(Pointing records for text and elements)

--- --- ---

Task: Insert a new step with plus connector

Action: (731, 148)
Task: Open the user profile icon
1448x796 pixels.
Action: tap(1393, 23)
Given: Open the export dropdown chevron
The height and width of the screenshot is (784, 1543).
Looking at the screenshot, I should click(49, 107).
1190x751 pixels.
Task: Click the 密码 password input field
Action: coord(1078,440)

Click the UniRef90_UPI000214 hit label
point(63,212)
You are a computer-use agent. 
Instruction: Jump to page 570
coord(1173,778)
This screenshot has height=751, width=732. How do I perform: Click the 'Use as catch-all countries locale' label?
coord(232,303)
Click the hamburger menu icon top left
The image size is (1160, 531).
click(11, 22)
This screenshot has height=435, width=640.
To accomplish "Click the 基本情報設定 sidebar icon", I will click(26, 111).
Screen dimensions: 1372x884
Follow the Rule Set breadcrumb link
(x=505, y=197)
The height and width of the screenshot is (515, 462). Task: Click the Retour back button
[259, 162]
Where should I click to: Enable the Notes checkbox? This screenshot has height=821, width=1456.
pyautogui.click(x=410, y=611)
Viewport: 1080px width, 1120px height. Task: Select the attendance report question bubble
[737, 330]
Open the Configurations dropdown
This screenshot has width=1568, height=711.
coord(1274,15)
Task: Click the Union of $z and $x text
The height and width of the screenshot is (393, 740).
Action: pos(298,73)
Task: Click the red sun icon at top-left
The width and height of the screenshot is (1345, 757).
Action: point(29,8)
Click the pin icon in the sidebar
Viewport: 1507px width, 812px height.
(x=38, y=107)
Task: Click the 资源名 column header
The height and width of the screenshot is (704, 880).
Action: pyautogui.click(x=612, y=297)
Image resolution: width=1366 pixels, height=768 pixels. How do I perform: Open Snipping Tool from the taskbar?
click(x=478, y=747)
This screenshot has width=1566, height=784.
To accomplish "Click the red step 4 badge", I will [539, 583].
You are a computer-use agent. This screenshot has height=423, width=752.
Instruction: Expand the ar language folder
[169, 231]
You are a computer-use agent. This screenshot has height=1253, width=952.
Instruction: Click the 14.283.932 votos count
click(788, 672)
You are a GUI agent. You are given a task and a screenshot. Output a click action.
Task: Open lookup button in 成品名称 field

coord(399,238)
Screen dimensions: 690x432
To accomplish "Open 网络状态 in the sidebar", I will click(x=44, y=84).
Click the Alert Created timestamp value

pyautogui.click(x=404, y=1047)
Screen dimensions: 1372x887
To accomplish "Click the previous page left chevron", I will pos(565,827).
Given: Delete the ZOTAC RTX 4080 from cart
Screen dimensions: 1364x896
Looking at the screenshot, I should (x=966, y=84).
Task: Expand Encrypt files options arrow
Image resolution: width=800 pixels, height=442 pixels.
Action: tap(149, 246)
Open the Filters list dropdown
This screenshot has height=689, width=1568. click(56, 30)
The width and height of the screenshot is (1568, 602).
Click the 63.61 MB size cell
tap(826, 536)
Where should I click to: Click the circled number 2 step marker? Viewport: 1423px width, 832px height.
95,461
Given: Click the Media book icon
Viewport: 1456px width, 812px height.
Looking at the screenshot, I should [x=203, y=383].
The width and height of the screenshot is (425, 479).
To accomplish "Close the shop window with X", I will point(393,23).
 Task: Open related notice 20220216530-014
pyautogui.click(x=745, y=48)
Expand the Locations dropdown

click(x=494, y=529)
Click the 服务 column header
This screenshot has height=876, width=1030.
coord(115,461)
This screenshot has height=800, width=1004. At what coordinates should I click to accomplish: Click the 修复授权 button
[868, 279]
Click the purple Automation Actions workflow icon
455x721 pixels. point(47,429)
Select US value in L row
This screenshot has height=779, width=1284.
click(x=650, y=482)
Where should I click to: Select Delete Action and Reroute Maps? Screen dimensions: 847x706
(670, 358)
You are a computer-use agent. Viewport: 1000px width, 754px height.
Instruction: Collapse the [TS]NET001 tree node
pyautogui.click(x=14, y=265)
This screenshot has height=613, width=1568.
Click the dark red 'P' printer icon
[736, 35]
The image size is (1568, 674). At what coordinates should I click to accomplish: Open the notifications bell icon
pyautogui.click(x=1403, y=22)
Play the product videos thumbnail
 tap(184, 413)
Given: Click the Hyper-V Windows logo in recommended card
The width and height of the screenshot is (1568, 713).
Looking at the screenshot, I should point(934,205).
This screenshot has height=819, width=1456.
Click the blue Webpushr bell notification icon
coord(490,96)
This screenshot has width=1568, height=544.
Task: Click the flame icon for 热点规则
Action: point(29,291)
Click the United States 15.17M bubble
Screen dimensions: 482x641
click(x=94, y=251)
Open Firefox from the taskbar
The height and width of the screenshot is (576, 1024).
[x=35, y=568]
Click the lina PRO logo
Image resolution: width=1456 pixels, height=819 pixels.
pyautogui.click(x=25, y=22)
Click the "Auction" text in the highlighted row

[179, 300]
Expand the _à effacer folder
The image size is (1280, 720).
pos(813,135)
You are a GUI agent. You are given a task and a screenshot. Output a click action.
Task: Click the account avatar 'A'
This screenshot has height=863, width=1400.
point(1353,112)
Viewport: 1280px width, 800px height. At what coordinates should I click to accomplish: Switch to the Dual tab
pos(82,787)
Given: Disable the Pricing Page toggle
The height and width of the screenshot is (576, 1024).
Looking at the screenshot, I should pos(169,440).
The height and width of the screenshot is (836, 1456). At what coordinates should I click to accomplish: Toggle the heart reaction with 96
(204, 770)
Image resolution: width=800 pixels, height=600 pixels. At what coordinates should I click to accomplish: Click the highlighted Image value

--- --- ---

● **WORK TO COMPLETE**
Reproduce every one of the lines above word for word, changing nothing.

● **EXPECTED OUTPUT**
Task: Insert a new step with plus connector

Action: (731, 148)
Task: Open the user profile icon
1448x796 pixels.
Action: tap(1393, 23)
Given: Open the export dropdown chevron
The height and width of the screenshot is (784, 1543).
Looking at the screenshot, I should click(49, 107).
1190x751 pixels.
Task: Click the 密码 password input field
Action: coord(1078,440)

Click the UniRef90_UPI000214 hit label
point(63,212)
You are a computer-use agent. 
Instruction: Jump to page 570
coord(1173,778)
This screenshot has height=751, width=732. How do I perform: Click the 'Use as catch-all countries locale' label?
coord(232,303)
Click the hamburger menu icon top left
The image size is (1160, 531).
click(11, 22)
This screenshot has height=435, width=640.
To accomplish "Click the 基本情報設定 sidebar icon", I will click(26, 111).
Screen dimensions: 1372x884
Follow the Rule Set breadcrumb link
(x=505, y=197)
The height and width of the screenshot is (515, 462). Task: Click the Retour back button
[259, 162]
Where should I click to: Enable the Notes checkbox? This screenshot has height=821, width=1456.
pyautogui.click(x=410, y=611)
Viewport: 1080px width, 1120px height. Task: Select the attendance report question bubble
[737, 330]
Open the Configurations dropdown
This screenshot has width=1568, height=711.
coord(1274,15)
Task: Click the Union of $z and $x text
The height and width of the screenshot is (393, 740).
Action: pos(298,73)
Task: Click the red sun icon at top-left
The width and height of the screenshot is (1345, 757).
Action: point(29,8)
Click the pin icon in the sidebar
Viewport: 1507px width, 812px height.
(x=38, y=107)
Task: Click the 资源名 column header
The height and width of the screenshot is (704, 880).
Action: pyautogui.click(x=612, y=297)
Image resolution: width=1366 pixels, height=768 pixels. How do I perform: Open Snipping Tool from the taskbar?
click(x=478, y=747)
This screenshot has width=1566, height=784.
To accomplish "Click the red step 4 badge", I will [539, 583].
You are a computer-use agent. This screenshot has height=423, width=752.
Instruction: Expand the ar language folder
[169, 231]
You are a computer-use agent. This screenshot has height=1253, width=952.
Instruction: Click the 14.283.932 votos count
click(788, 672)
You are a GUI agent. You are given a task and a screenshot. Output a click action.
Task: Open lookup button in 成品名称 field

coord(399,238)
Screen dimensions: 690x432
To accomplish "Open 网络状态 in the sidebar", I will click(x=44, y=84).
Click the Alert Created timestamp value

pyautogui.click(x=404, y=1047)
Screen dimensions: 1372x887
To accomplish "Click the previous page left chevron", I will pos(565,827).
Given: Delete the ZOTAC RTX 4080 from cart
Screen dimensions: 1364x896
Looking at the screenshot, I should (x=966, y=84).
Task: Expand Encrypt files options arrow
Image resolution: width=800 pixels, height=442 pixels.
Action: tap(149, 246)
Open the Filters list dropdown
This screenshot has height=689, width=1568. click(56, 30)
The width and height of the screenshot is (1568, 602).
Click the 63.61 MB size cell
tap(826, 536)
Where should I click to: Click the circled number 2 step marker? Viewport: 1423px width, 832px height.
95,461
Given: Click the Media book icon
Viewport: 1456px width, 812px height.
Looking at the screenshot, I should [x=203, y=383].
The width and height of the screenshot is (425, 479).
To accomplish "Close the shop window with X", I will point(393,23).
 Task: Open related notice 20220216530-014
pyautogui.click(x=745, y=48)
Expand the Locations dropdown

click(x=494, y=529)
Click the 服务 column header
This screenshot has height=876, width=1030.
coord(115,461)
This screenshot has height=800, width=1004. At what coordinates should I click to accomplish: Click the 修复授权 button
[868, 279]
Click the purple Automation Actions workflow icon
455x721 pixels. point(47,429)
Select US value in L row
This screenshot has height=779, width=1284.
click(x=650, y=482)
Where should I click to: Select Delete Action and Reroute Maps? Screen dimensions: 847x706
(670, 358)
You are a computer-use agent. Viewport: 1000px width, 754px height.
Instruction: Collapse the [TS]NET001 tree node
pyautogui.click(x=14, y=265)
This screenshot has height=613, width=1568.
Click the dark red 'P' printer icon
[736, 35]
The image size is (1568, 674). At what coordinates should I click to accomplish: Open the notifications bell icon
pyautogui.click(x=1403, y=22)
Play the product videos thumbnail
 tap(184, 413)
Given: Click the Hyper-V Windows logo in recommended card
The width and height of the screenshot is (1568, 713).
Looking at the screenshot, I should point(934,205).
This screenshot has height=819, width=1456.
Click the blue Webpushr bell notification icon
coord(490,96)
This screenshot has width=1568, height=544.
Task: Click the flame icon for 热点规则
Action: point(29,291)
Click the United States 15.17M bubble
Screen dimensions: 482x641
click(x=94, y=251)
Open Firefox from the taskbar
The height and width of the screenshot is (576, 1024).
[x=35, y=568]
Click the lina PRO logo
Image resolution: width=1456 pixels, height=819 pixels.
pyautogui.click(x=25, y=22)
Click the "Auction" text in the highlighted row

[179, 300]
Expand the _à effacer folder
The image size is (1280, 720).
pos(813,135)
You are a GUI agent. You are given a task and a screenshot. Output a click action.
Task: Click the account avatar 'A'
This screenshot has height=863, width=1400.
point(1353,112)
Viewport: 1280px width, 800px height. At what coordinates should I click to accomplish: Switch to the Dual tab
pos(82,787)
Given: Disable the Pricing Page toggle
The height and width of the screenshot is (576, 1024).
Looking at the screenshot, I should pos(169,440).
The height and width of the screenshot is (836, 1456). At what coordinates should I click to accomplish: Toggle the heart reaction with 96
(204, 770)
Image resolution: width=800 pixels, height=600 pixels. At what coordinates should I click to accomplish: Click the highlighted Image value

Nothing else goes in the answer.